┌─ THE DATA

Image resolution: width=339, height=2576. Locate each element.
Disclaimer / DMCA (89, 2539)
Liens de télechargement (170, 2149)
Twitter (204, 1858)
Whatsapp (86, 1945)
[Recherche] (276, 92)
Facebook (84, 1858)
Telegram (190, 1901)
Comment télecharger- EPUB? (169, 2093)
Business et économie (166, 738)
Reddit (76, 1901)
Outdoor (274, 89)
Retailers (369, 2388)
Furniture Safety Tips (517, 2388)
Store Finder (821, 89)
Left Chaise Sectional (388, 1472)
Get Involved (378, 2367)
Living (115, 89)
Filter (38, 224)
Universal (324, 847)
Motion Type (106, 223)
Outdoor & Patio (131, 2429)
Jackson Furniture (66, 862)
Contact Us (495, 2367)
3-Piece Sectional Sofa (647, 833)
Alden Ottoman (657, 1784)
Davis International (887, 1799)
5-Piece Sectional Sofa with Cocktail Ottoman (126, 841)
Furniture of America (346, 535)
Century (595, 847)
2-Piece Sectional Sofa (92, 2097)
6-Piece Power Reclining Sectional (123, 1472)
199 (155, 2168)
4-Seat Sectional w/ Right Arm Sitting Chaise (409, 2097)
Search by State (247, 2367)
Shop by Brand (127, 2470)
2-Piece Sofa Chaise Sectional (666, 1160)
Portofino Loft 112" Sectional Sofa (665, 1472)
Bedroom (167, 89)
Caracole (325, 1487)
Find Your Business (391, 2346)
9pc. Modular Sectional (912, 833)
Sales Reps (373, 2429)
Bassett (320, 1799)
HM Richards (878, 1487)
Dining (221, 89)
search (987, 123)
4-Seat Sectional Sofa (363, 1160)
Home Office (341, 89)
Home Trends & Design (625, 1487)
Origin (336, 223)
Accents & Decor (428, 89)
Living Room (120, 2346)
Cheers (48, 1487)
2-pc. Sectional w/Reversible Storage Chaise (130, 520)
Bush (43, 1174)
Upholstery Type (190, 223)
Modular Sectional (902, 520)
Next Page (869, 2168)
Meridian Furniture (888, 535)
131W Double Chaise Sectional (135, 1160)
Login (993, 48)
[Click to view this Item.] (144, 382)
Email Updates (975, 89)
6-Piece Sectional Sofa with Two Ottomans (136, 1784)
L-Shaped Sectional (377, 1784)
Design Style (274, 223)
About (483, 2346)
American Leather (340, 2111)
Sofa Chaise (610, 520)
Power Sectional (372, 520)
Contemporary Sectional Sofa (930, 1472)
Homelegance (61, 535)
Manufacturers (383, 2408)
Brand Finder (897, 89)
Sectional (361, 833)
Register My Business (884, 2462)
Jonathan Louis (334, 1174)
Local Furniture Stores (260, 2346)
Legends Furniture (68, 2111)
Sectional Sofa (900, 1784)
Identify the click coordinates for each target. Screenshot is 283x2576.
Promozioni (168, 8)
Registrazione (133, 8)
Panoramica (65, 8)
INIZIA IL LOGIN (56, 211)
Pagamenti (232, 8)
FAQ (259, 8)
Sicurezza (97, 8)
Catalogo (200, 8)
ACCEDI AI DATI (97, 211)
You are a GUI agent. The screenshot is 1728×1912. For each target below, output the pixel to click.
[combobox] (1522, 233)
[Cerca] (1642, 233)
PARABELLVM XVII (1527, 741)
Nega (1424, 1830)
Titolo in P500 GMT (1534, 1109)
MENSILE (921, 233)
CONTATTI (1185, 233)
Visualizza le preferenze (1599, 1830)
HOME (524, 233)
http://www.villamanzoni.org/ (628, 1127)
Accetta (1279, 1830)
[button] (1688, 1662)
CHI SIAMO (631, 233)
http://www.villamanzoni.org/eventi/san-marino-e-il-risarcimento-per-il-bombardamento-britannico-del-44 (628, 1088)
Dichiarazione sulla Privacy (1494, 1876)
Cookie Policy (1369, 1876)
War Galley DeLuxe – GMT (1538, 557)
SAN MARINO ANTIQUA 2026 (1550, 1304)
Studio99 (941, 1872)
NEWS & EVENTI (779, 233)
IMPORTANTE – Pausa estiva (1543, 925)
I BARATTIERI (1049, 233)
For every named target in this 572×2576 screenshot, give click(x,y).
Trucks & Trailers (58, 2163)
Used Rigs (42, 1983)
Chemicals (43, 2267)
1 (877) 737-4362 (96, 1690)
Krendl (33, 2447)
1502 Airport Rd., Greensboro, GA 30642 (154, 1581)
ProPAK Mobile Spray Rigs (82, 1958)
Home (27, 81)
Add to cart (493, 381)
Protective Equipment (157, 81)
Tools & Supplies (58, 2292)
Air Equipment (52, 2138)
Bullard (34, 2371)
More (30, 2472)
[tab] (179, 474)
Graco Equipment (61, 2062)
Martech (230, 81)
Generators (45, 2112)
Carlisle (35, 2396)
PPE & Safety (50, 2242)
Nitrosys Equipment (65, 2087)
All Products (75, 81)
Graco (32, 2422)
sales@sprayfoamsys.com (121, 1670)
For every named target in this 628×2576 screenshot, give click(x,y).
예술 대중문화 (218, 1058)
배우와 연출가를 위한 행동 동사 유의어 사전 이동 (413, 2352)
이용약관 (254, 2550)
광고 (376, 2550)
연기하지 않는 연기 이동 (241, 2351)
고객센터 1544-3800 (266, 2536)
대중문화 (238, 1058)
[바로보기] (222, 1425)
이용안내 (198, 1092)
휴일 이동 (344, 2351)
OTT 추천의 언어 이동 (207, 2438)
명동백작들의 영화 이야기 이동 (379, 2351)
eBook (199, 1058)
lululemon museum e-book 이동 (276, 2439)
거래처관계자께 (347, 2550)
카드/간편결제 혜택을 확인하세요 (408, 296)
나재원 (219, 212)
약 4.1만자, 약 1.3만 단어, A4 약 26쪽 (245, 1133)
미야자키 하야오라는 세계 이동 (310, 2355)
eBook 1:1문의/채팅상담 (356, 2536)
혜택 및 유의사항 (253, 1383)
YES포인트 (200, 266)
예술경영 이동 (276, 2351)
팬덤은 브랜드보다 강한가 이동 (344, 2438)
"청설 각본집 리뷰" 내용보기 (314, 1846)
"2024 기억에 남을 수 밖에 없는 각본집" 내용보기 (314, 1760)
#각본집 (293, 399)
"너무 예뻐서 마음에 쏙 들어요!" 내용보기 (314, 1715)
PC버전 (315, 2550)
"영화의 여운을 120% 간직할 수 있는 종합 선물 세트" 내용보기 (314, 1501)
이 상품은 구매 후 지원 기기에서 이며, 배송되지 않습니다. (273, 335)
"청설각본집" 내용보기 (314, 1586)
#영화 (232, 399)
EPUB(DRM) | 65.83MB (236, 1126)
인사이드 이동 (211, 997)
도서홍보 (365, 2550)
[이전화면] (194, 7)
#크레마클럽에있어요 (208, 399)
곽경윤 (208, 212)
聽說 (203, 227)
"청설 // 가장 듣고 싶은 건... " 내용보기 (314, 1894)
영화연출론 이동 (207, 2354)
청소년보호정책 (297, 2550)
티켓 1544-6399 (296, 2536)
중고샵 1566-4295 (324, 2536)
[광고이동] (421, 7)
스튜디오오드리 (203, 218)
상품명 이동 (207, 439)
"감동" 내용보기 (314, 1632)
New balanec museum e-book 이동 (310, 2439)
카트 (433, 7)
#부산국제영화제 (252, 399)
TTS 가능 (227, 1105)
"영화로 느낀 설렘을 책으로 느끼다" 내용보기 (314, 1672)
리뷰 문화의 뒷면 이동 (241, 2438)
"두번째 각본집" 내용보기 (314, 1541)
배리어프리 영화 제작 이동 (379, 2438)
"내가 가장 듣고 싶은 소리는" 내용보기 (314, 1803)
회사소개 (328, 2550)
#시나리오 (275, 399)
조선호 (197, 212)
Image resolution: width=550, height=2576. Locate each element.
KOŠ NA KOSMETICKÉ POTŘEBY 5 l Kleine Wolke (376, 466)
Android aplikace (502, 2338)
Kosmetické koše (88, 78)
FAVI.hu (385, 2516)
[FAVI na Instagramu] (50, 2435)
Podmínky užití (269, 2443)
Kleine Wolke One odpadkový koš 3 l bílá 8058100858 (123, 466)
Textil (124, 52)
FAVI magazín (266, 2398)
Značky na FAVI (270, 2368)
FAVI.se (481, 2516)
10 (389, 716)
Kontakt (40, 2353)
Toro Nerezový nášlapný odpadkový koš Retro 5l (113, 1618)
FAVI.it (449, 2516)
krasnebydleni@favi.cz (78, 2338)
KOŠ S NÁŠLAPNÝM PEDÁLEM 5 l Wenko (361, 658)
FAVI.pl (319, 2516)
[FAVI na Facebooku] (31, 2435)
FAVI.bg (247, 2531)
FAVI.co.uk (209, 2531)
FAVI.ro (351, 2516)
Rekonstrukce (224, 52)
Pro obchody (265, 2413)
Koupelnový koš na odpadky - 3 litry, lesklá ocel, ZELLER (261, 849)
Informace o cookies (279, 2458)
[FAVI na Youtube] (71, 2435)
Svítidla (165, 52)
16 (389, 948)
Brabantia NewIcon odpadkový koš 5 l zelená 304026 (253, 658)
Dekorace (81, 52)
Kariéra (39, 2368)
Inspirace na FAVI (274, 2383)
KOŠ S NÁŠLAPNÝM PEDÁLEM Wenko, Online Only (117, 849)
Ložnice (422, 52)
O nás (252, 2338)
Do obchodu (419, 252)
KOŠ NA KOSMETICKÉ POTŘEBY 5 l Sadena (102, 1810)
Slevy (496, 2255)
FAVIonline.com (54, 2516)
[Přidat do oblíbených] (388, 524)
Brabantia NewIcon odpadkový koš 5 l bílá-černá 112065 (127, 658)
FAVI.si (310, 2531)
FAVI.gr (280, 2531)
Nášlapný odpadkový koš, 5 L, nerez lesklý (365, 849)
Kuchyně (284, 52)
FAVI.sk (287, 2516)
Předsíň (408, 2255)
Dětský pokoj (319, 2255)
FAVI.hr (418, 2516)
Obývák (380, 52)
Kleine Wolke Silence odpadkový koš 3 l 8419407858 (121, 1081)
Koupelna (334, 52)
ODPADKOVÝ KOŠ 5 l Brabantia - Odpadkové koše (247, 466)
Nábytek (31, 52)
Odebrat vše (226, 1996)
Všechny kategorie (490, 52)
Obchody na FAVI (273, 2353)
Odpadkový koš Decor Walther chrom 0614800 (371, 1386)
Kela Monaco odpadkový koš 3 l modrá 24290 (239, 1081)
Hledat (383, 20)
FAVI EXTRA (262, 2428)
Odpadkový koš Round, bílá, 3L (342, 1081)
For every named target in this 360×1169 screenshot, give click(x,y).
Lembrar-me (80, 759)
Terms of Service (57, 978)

└─

Taking the entries above, write out exactly the lines starting with the line containing "배리어프리 영화 제작 이동 (379, 2438)" and going on through the line containing "Brabantia NewIcon odpadkový koš 5 l bílá-černá", both included, and nothing else.

> COMPLETED EXERCISE:
배리어프리 영화 제작 이동 (379, 2438)
"내가 가장 듣고 싶은 소리는" 내용보기 (314, 1803)
회사소개 (328, 2550)
#시나리오 (275, 399)
조선호 (197, 212)
Image resolution: width=550, height=2576. Locate each element.
KOŠ NA KOSMETICKÉ POTŘEBY 5 l Kleine Wolke (376, 466)
Android aplikace (502, 2338)
Kosmetické koše (88, 78)
FAVI.hu (385, 2516)
[FAVI na Instagramu] (50, 2435)
Podmínky užití (269, 2443)
Kleine Wolke One odpadkový koš 3 l bílá 8058100858 (123, 466)
Textil (124, 52)
FAVI magazín (266, 2398)
Značky na FAVI (270, 2368)
FAVI.se (481, 2516)
10 (389, 716)
Kontakt (40, 2353)
Toro Nerezový nášlapný odpadkový koš Retro 5l (113, 1618)
FAVI.it (449, 2516)
krasnebydleni@favi.cz (78, 2338)
KOŠ S NÁŠLAPNÝM PEDÁLEM 5 l Wenko (361, 658)
FAVI.pl (319, 2516)
[FAVI na Facebooku] (31, 2435)
FAVI.bg (247, 2531)
FAVI.co.uk (209, 2531)
FAVI.ro (351, 2516)
Rekonstrukce (224, 52)
Pro obchody (265, 2413)
Koupelnový koš na odpadky - 3 litry, lesklá ocel, ZELLER (261, 849)
Informace o cookies (279, 2458)
[FAVI na Youtube] (71, 2435)
Svítidla (165, 52)
16 (389, 948)
Brabantia NewIcon odpadkový koš 5 l zelená 304026 (253, 658)
Dekorace (81, 52)
Kariéra (39, 2368)
Inspirace na FAVI (274, 2383)
KOŠ S NÁŠLAPNÝM PEDÁLEM Wenko, Online Only (117, 849)
Ložnice (422, 52)
O nás (252, 2338)
Do obchodu (419, 252)
KOŠ NA KOSMETICKÉ POTŘEBY 5 l Sadena (102, 1810)
Slevy (496, 2255)
FAVIonline.com (54, 2516)
[Přidat do oblíbených] (388, 524)
Brabantia NewIcon odpadkový koš 5 l bílá-černá 112065 (127, 658)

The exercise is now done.